Our charters also came up at the State of Digital Humanities Software Development Roundtable in conversation about how we plan and manage projects and, particularly, how we set and reinforce boundaries. Among other software development management techniques, I discussed the notion of the “Minimum Viable Product” from Lean software development. As you’ll see in the project charters, this is one approach we’ve used for scoping projects, and is one way that these are a work in progress (careful readers will also notice detailed work plans that quickly became inaccurate). Like many teams we can’t accurately predict how fast development and data work will go, so we’re continuing to think about how to plan projects effectively and revise our approach as needed.
Our collaborative process has changed over the years, and that’s reflected in changes in the structure of grants that we offer as well as in the charters. We’re sharing here a sampling of different charters from different years. They may be interesting for historical reasons, but they also demonstrate that the kind of charter you need depends on the kind of project and the size of the team.
The most important change we’ve made in our grant structure is to split out dataset curation work from research partnerships that are “Built by CDH.” We provide a lightweight charter template to dataset curation participants (see PDF template linked below), but we don’t require recipients to write one. Our most recent charter, for the Princeton Ethiopian Miracles of Mary project, is actually a bit of a hybrid: the project director Wendy Belcher is a previous recipient of a dataset curation grant, and there is still a substantial amount of data work to do, but the CDH Development & Design Team is supporting the project at a higher level than a dataset curation project, including exploratory work for future implementations.
For those who are interested in the technical implementation details, take a look at the design plan section of the charter. These are written by the technical lead to provide a high-level overview of the planned approach for the project. I’m proud of my contributions to the PPA and PEMM charters, and glad to be prompted at the beginning of a project to think through and articulate my approach and solicit feedback from colleagues.

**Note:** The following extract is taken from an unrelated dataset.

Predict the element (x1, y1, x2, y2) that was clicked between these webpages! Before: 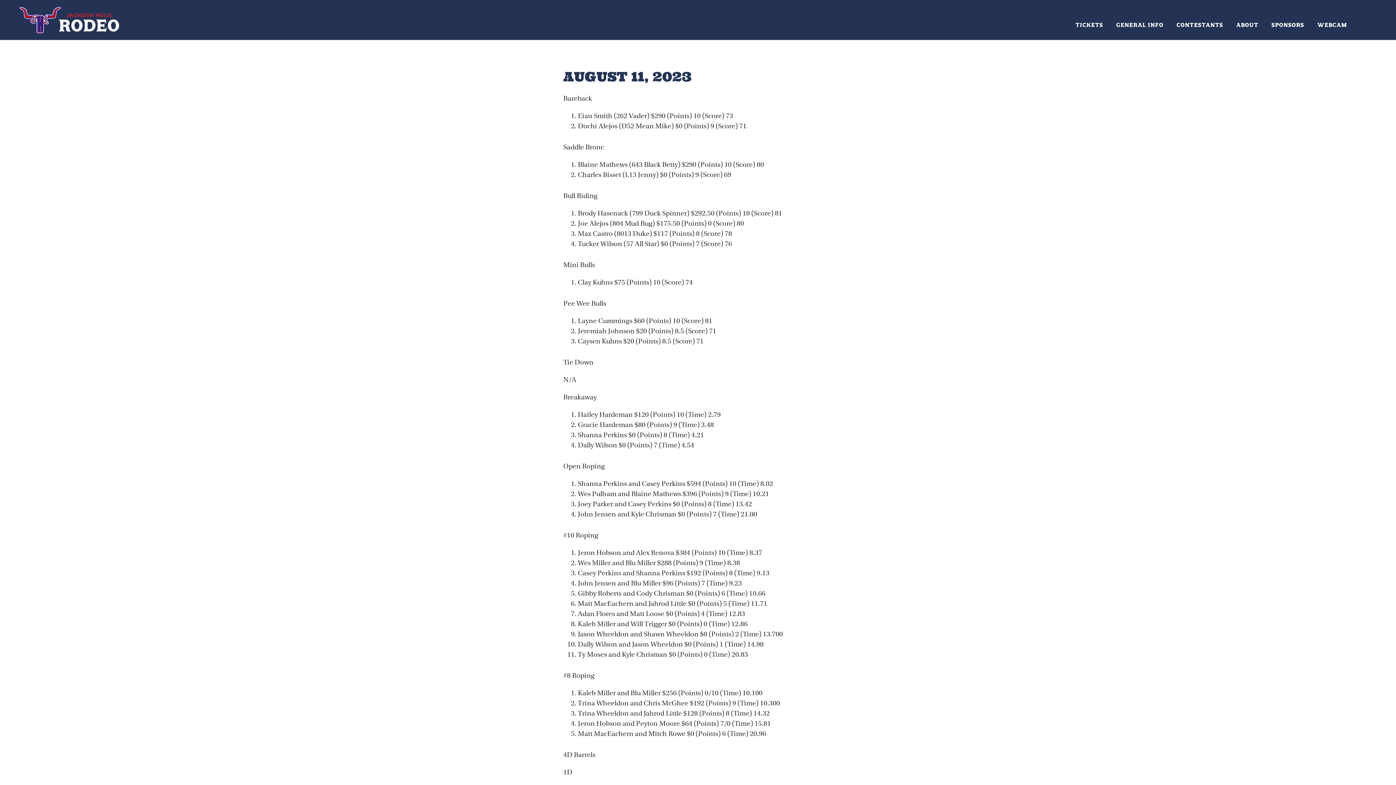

My hope is that sharing these now is a step towards cross-institutional conversations about technical infrastructure and software frameworks that are important for DH developers, as Shane Lin pointed out.

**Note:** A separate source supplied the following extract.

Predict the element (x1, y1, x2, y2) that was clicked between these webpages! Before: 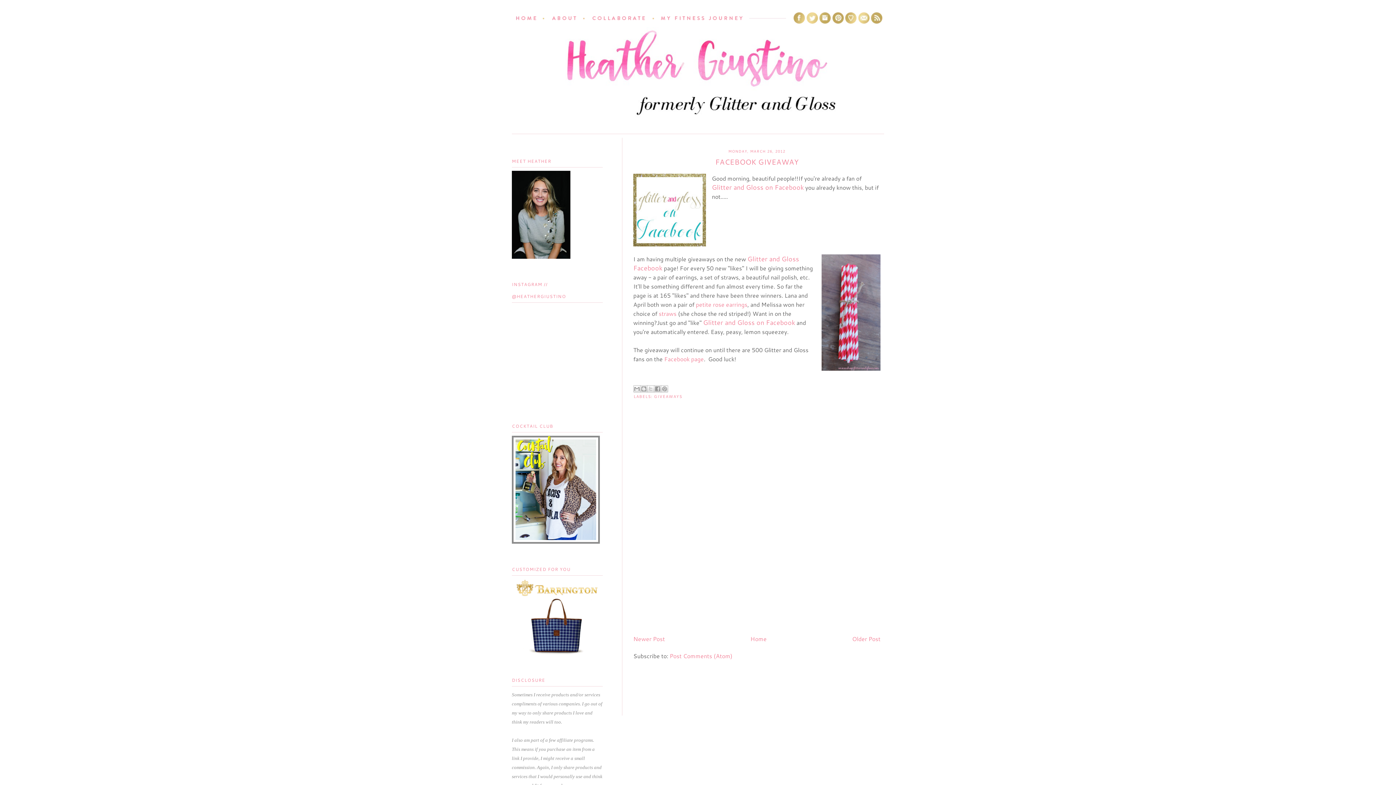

In the future, we plan to publish new project charters after they are completed and signed. Making this a standard procedure may increase the quality of the document slightly, and planning to publish from the outset will certainly simplify getting permission from contributors (rather than having to track them down after the fact, as we have done for these documents). It also means that if people are interested in giving us feedback, it can happen in a more timely fashion. Rebecca Munson is working on a brief history of our charter process with reflections on how refinements over time fit our changing views on projects as both collaborative endeavors and process-based scholarship, which I’m looking forward to reading and sharing soon.
For more on what a charter is and how they are written, read an overview of our project charters and the chartering process.
CDH Project Charter — Derrida’s Margins 2016-17. (2016)
Derrida’s Margins; this charter was written before the CDH Development & Design Team had been formed.
CDH Project Charter — bitKlavier 2017-18. (2017)
bitKlavier. CDH staff consulted on the project, but were not involved in the implementation.
CDH Project Charter — Princeton Prosody Archive 2017-18. (2017). Charter for the most recent development phase of Princeton Prosody Archive. CDH Development & Design Team actively involved in planning and implementation.
CDH Project Charter — Princeton Ethiopian Miracles of Mary 2019-20. (2019)
Charter for continuing data work and exploratory implementation work for Princeton Ethiopian Miracles of Mary. CDH Development & Design Team actively involved in planning and implementation.
These documents apply to projects developed by the CDH Development & Design Team under a Sponsored Project (under previous grant structure) or Research Partnership grant.
“Built by CDH” Software Warranty. (2018)
Warranty for the first three months of a project after public launch.
“Built by CDH” Long Term Software Agreement. (2018)
Maintenance in the longer term, with contingencies for handing off a project or archiving it and turning it off.
All charters and maintenance agreement documents are released under a Creative Commons Attribution 4.0 International License.